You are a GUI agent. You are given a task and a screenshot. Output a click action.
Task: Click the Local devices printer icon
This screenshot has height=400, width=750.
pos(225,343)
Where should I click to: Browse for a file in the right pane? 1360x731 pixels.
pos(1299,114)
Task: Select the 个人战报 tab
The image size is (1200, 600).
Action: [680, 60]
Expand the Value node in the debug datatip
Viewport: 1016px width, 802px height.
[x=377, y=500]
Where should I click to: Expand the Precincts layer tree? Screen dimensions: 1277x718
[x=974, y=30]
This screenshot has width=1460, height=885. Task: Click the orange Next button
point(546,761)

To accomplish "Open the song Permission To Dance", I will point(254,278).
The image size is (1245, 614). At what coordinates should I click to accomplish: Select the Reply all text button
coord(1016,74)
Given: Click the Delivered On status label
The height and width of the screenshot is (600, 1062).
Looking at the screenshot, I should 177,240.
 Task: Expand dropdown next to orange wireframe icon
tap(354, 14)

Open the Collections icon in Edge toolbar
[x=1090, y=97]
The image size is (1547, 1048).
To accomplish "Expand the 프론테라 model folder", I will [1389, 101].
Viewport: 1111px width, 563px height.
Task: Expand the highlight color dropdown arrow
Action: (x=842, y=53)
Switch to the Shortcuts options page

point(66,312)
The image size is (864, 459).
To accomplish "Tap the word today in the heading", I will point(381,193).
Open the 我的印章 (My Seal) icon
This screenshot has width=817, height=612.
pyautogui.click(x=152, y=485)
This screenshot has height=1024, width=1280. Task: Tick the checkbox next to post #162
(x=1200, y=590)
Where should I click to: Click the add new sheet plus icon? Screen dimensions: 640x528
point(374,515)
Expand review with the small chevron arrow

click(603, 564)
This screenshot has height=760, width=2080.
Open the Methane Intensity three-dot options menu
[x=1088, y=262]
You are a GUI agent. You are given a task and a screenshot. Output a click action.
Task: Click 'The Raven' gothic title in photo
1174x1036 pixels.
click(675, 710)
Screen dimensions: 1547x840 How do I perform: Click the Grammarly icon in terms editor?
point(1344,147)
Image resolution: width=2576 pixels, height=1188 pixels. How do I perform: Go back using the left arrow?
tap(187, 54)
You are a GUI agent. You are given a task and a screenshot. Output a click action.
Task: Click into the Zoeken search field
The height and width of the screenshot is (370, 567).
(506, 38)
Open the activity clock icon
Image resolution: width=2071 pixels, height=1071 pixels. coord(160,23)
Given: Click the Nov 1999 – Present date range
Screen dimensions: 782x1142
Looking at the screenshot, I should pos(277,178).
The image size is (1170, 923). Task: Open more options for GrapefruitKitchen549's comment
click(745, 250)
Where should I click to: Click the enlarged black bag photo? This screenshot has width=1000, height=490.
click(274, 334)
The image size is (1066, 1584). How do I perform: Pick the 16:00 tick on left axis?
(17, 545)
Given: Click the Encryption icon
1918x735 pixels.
++++++++++++++++++++
- **WHAT THE EXERCISE ASKS**
Mind each word and retype the entire listing above.

- **RESULT FOR THIS EXERCISE**
You are a GUI agent. You are given a task and a screenshot. Output a click action.
Task: Click the Local devices printer icon
This screenshot has height=400, width=750.
pos(225,343)
Where should I click to: Browse for a file in the right pane? 1360x731 pixels.
pos(1299,114)
Task: Select the 个人战报 tab
The image size is (1200, 600).
Action: [680, 60]
Expand the Value node in the debug datatip
Viewport: 1016px width, 802px height.
[x=377, y=500]
Where should I click to: Expand the Precincts layer tree? Screen dimensions: 1277x718
[x=974, y=30]
This screenshot has width=1460, height=885. Task: Click the orange Next button
point(546,761)

To accomplish "Open the song Permission To Dance", I will point(254,278).
The image size is (1245, 614). At what coordinates should I click to accomplish: Select the Reply all text button
coord(1016,74)
Given: Click the Delivered On status label
The height and width of the screenshot is (600, 1062).
Looking at the screenshot, I should 177,240.
 Task: Expand dropdown next to orange wireframe icon
tap(354, 14)

Open the Collections icon in Edge toolbar
[x=1090, y=97]
The image size is (1547, 1048).
To accomplish "Expand the 프론테라 model folder", I will [1389, 101].
Viewport: 1111px width, 563px height.
Task: Expand the highlight color dropdown arrow
Action: (x=842, y=53)
Switch to the Shortcuts options page

point(66,312)
The image size is (864, 459).
To accomplish "Tap the word today in the heading", I will point(381,193).
Open the 我的印章 (My Seal) icon
This screenshot has width=817, height=612.
pyautogui.click(x=152, y=485)
This screenshot has height=1024, width=1280. Task: Tick the checkbox next to post #162
(x=1200, y=590)
Where should I click to: Click the add new sheet plus icon? Screen dimensions: 640x528
point(374,515)
Expand review with the small chevron arrow

click(603, 564)
This screenshot has height=760, width=2080.
Open the Methane Intensity three-dot options menu
[x=1088, y=262]
You are a GUI agent. You are given a task and a screenshot. Output a click action.
Task: Click 'The Raven' gothic title in photo
1174x1036 pixels.
click(675, 710)
Screen dimensions: 1547x840 How do I perform: Click the Grammarly icon in terms editor?
point(1344,147)
Image resolution: width=2576 pixels, height=1188 pixels. How do I perform: Go back using the left arrow?
tap(187, 54)
You are a GUI agent. You are given a task and a screenshot. Output a click action.
Task: Click into the Zoeken search field
The height and width of the screenshot is (370, 567).
(506, 38)
Open the activity clock icon
Image resolution: width=2071 pixels, height=1071 pixels. coord(160,23)
Given: Click the Nov 1999 – Present date range
Screen dimensions: 782x1142
Looking at the screenshot, I should pos(277,178).
The image size is (1170, 923). Task: Open more options for GrapefruitKitchen549's comment
click(745, 250)
Where should I click to: Click the enlarged black bag photo? This screenshot has width=1000, height=490.
click(274, 334)
The image size is (1066, 1584). How do I perform: Pick the 16:00 tick on left axis?
(17, 545)
Given: Click the Encryption icon
1918x735 pixels.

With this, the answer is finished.